As to the question at hand, “What if they’re wrong?”, the market seems to believe that inflation is “whipped,” that the Fed can relax its rate hiking frenzy and that, therefore, the worst of the selling is over, with nothing but blue skies ahead.
Bonner Private Research’s Investment Director, Tom Dyson, is quite not so convinced. He dared question the prevailing narrative in a research note sent to members this past Wednesday. Here, Tom outlines the Big Picture as he sees it..."The long era of low inflation in the West is over. This era was fueled by cheap Chinese goods, cheap energy and cheap immigrant labor. It was temporary. And it’s finished.

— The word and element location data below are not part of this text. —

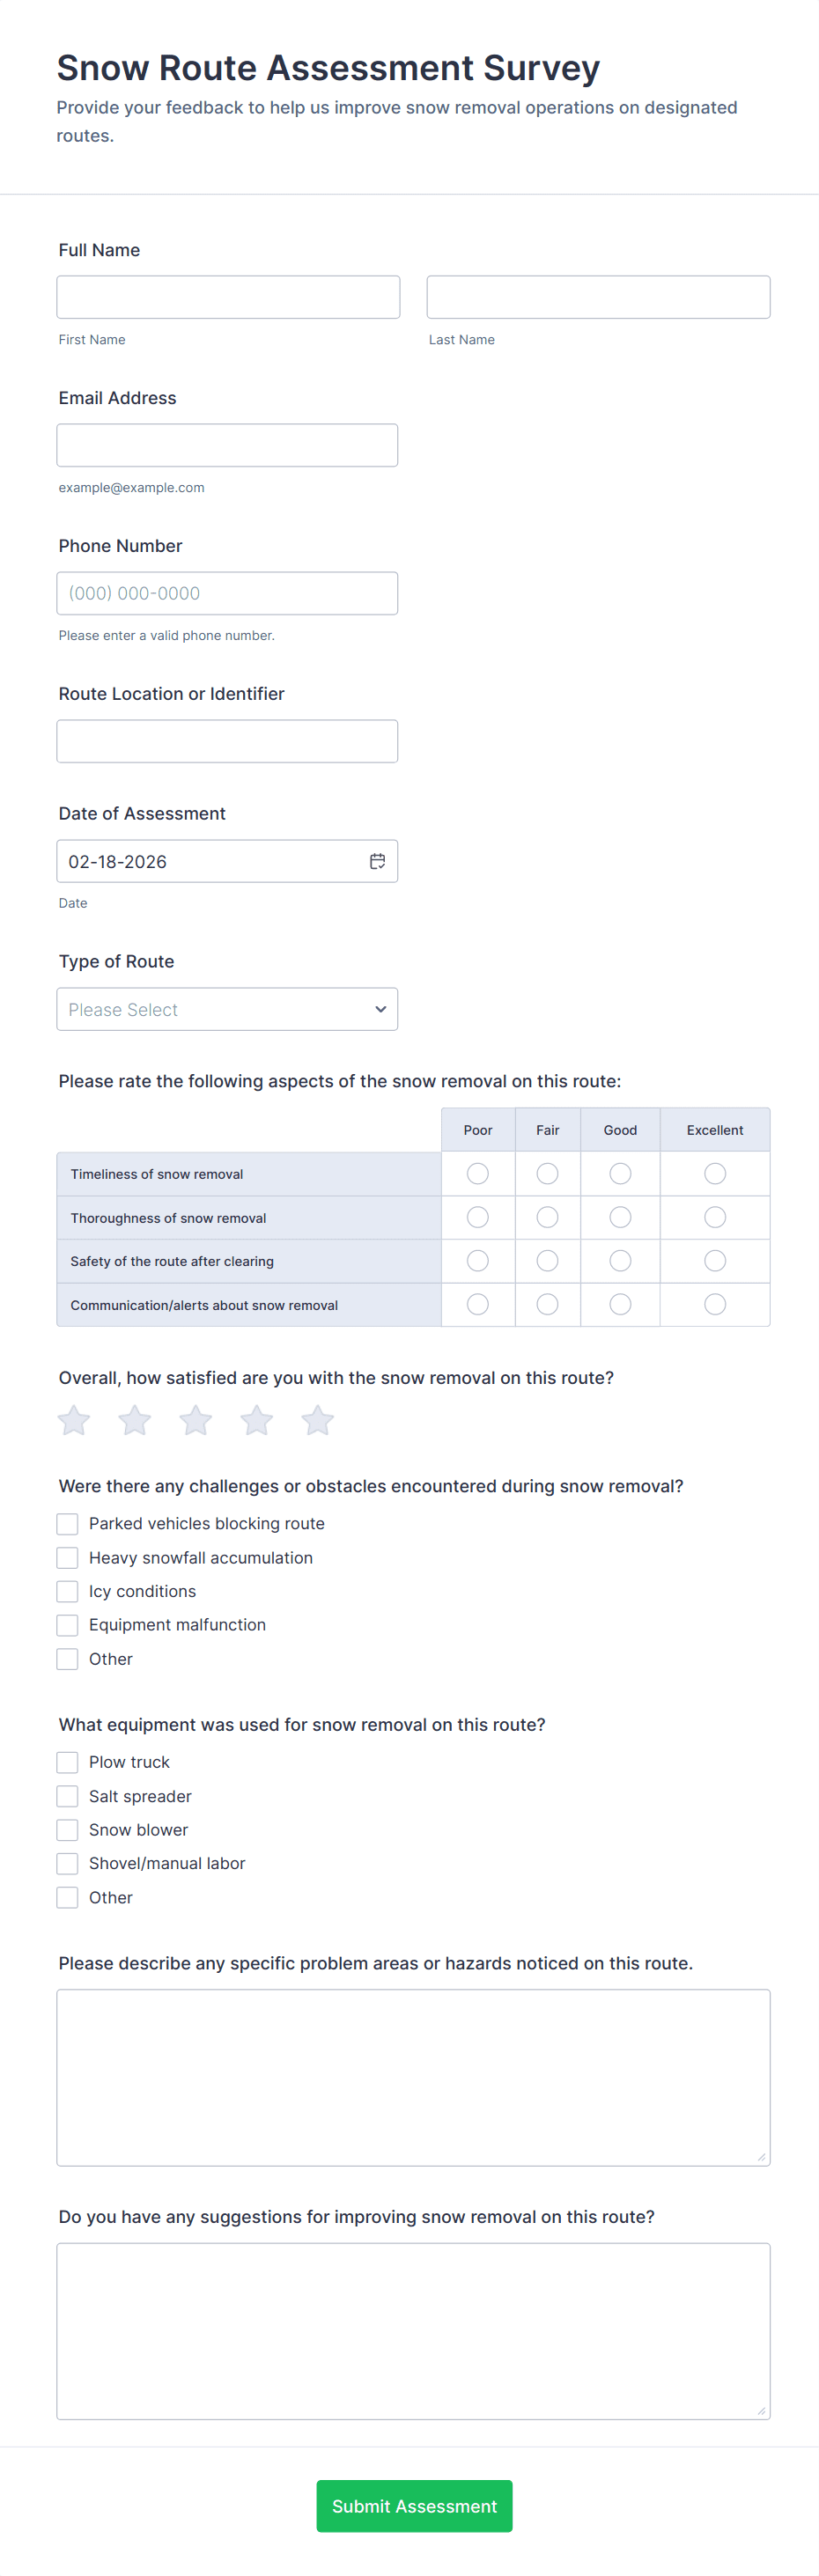Submit Assessment button
819x2576 pixels.
[x=414, y=2506]
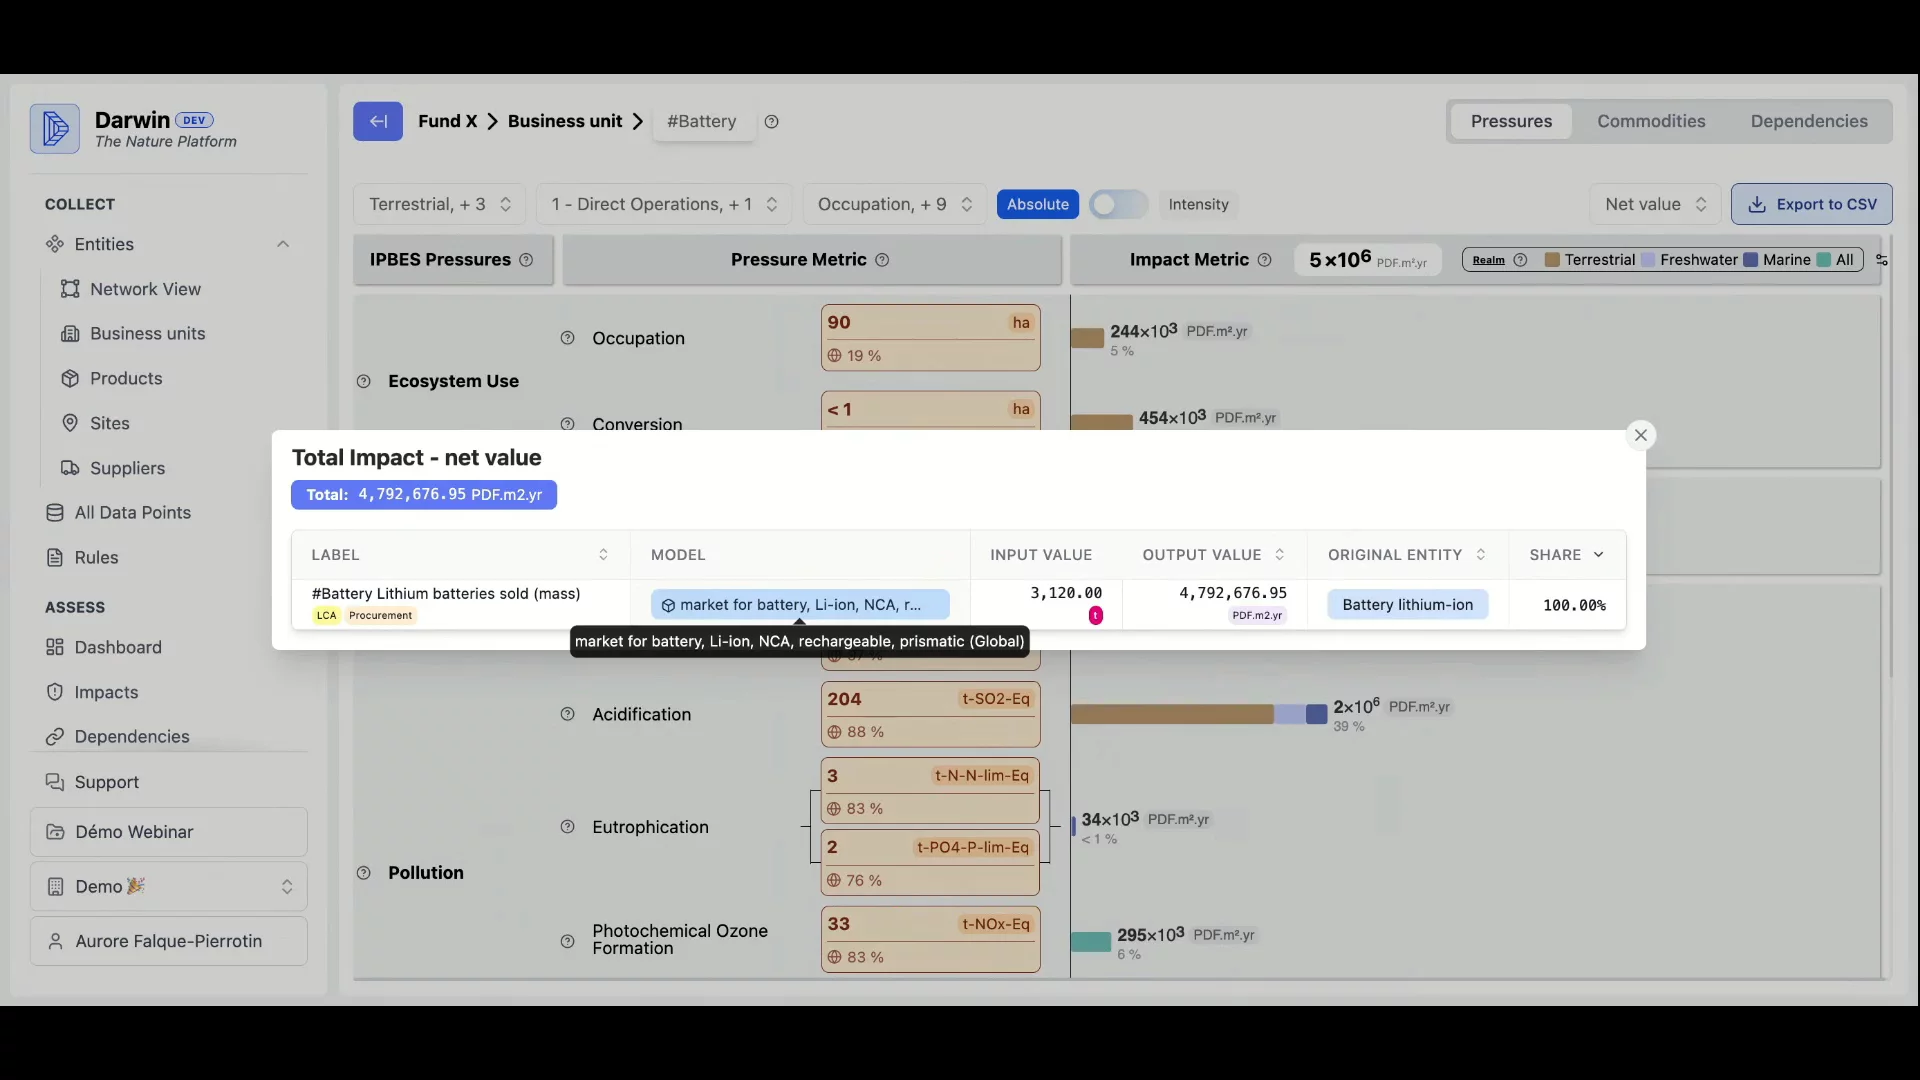Viewport: 1920px width, 1080px height.
Task: Click the back arrow button beside Fund X
Action: 377,121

We’ve now entered a new era of high but capricious inflation. This is the single most important long term economic fundamental you need to understand. It changes everything, and will determine the big trends in the markets for decades to come. Maybe even for the rest of our lives. Call it a generational regime change. Most people are completely unprepared for this. They continue to operate under the old regime. It’s going to be a long and painful adjustment for them.
High but capricious inflation means higher interest rates… everywhere. Why? Because the Feds have been fighting deflation with asset price inflation for 40 years. Now they’re going to be doing the opposite: fighting inflation with asset price deflation. It’s the reverse. They’re going to need persistently higher interest rates to do this. Talk of an imminent Fed pivot is nonsense. The Fed is going to keep raising interest rates and reducing the size of its balance sheet. Other central banks will follow the Fed’s lead.
Negative yielding debt will never be seen again. In fact, the entire central banker playbook will change. The old playbook said “always be easing.” The new playbook says “must fight inflation and must uphold central bank credibility.” No more quantitative easing. No more easy money backstop. No more “buy-the-dip.” Now inflation is here, these tools are redundant. Recessions will become more frequent. Like in the old days. It was normal to have two recessions per decade.
Stock market valuations will be lower, generally. Also like the old days. The last 40 years were an aberration. That high plateau of valuations is giving way to more normal valuations. If interest rates move permanently higher, then stock valuations must move permanently lower. Because of this, I think the S&P 500 is in the early stages of a long bear market."